I was given his last words. ‘Give me a kiss’.  He was a massive figure in my life.

 

Suzanne Ahmet
Written By Suzanne
Bubs

My Dad was a grafter.  Never afraid of hard work or getting his hands dirty.  My Uncle Sarko (Dad’s Brother–In –Law), told me the first time my Dad walked into our Pitta Bread factory, he was all biceps, flairs and confidence – John Travolta style!

The thing is, I don’t think I ever really knew my Dad, until he moved to Kyrenia, in North Cyprus, after he’d retired.

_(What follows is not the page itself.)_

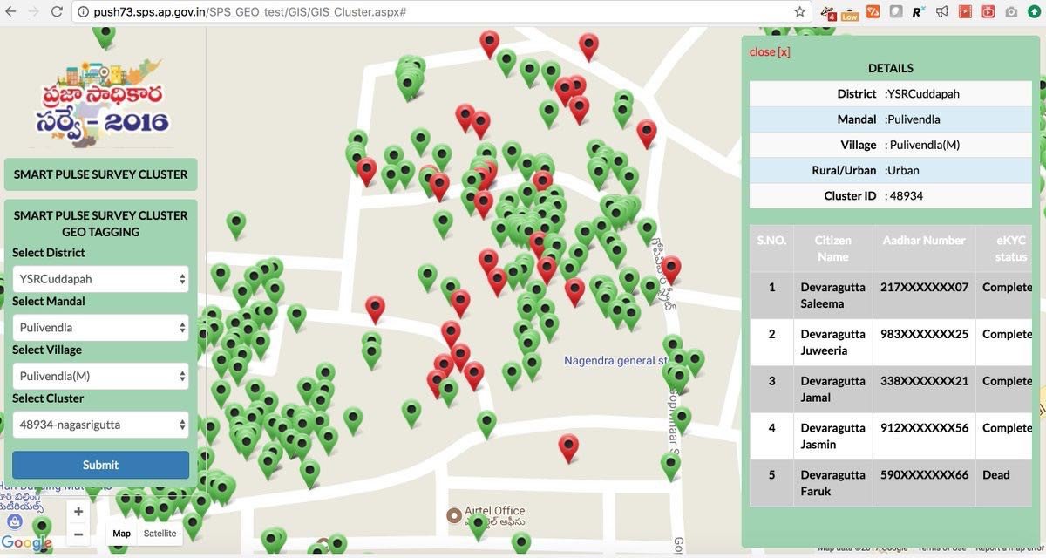This screenshot has width=1046, height=558.
Task: Click the megaphone extension icon
Action: (942, 12)
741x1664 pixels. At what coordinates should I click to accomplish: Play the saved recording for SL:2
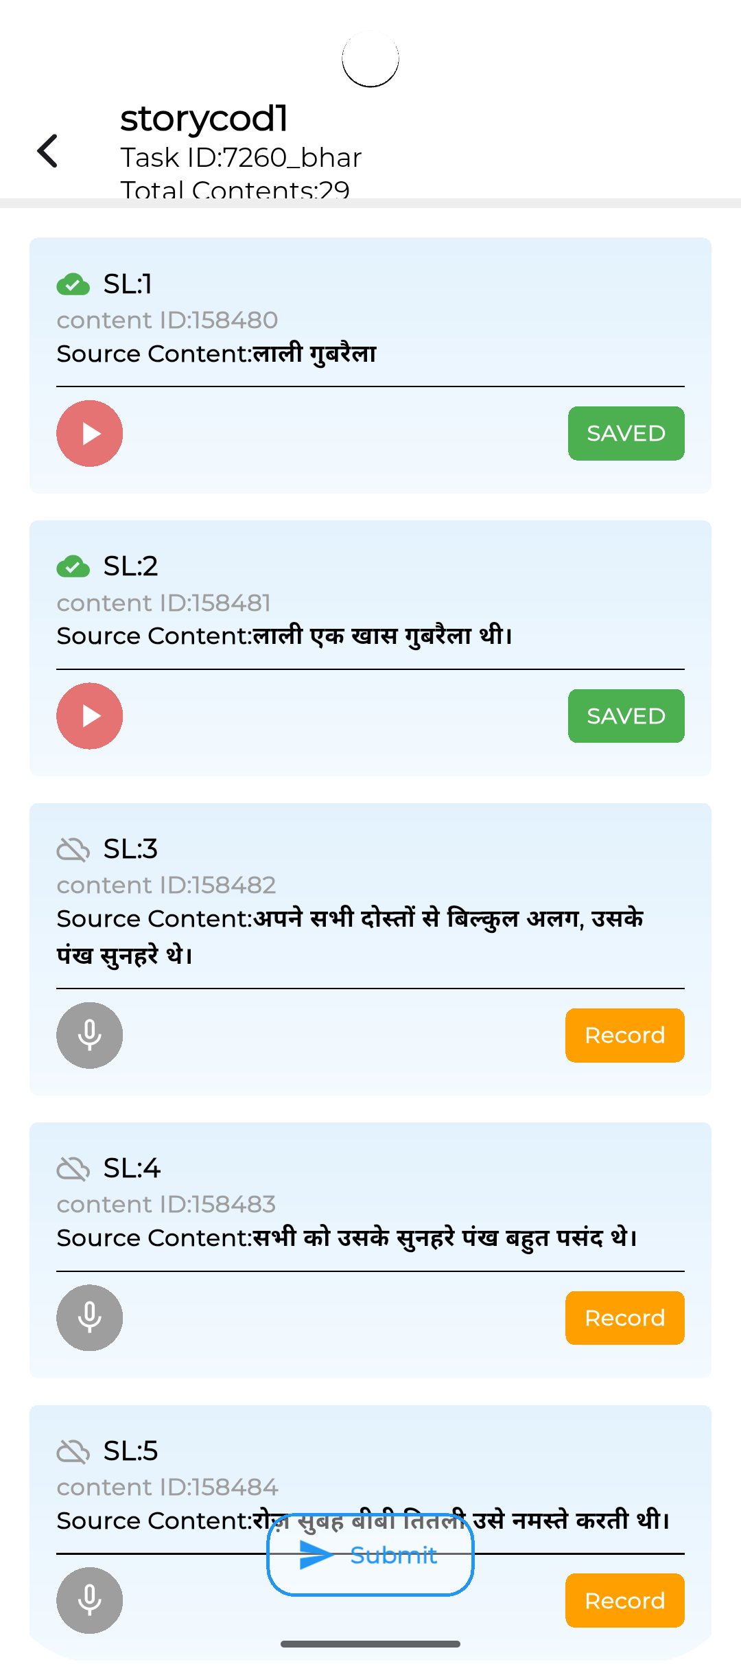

When I was growing up, he was often knackered. He’d come downstairs on a Sunday:  red eyes, black crevices in his thick, strong fingers but shaved, in his tracky bottoms and slippers and ready to pass out on the sofa.  We didn’t get much space to enjoy him as kids, but we knew that he was working for us, to put food on the table, pay the mortgage and give us opportunities in life that he never had.

And the same goes for my incredible Mum.  I’m so proud to be their daughter.

There are perhaps 3 moments when my Baba,  (Dad, in Turkish) or Bubs (mine and my brother’s creation!)  – was revealed to me.

Once when he made a special trip to The New Vic, to see me in Arabian Nights and an Off Rock Gig!!  And, two extra special trips when I went to see him in North Cyprus.

Surrounded by his huge family and school friends, he just bloomed and glowed.  He took me to childhood haunts and to the house that he and his siblings built with their own hands out of mud bricks.  In and out of each other’s homes, food always on the go, Turkish coffee constantly on the stove.  I played cards and drank beer with his buddies, got pretty giddy on Raki (bit like Tequila) with my cousins and drove to the tip of the island with The Two Ahmets (his school friends).

Every morning, me and Bubs would sit in his garden and have breakfast:  he’d slice a melon from his garden, crack open the halloumi and the olives and we’d have a feast with the local stray cats who became permanent fixtures, with names, by the time I left.

One afternoon, we were chilling with a couple of beers and we saw a robin, dancing around his patio and he turned to me and said:  “It’s at times like this, that I know God loves me”.

Whilst he took an afternoon siesta one day, I was sat in his beloved garden and I had this strong sense that he wouldn’t be with us much longer and I knew to breathe in as much of him as I possibly could, in the time we had left.

I know my Dad loves me and that feeling can never, ever be erased.

The picture I’ve posted here is of Bubs, (on the left) and his brother-in-law, Sarkis (on the right).  One Turkish Cypriot, the other Greek/Armenian Cypriot:  they worked side by side for some 25 years at the Pitta Bread Factory.  Both of them, at separate moments, said to me that they felt like brothers and nothing less.  I am so proud to be part of their legacy and hope they both know how much they are loved.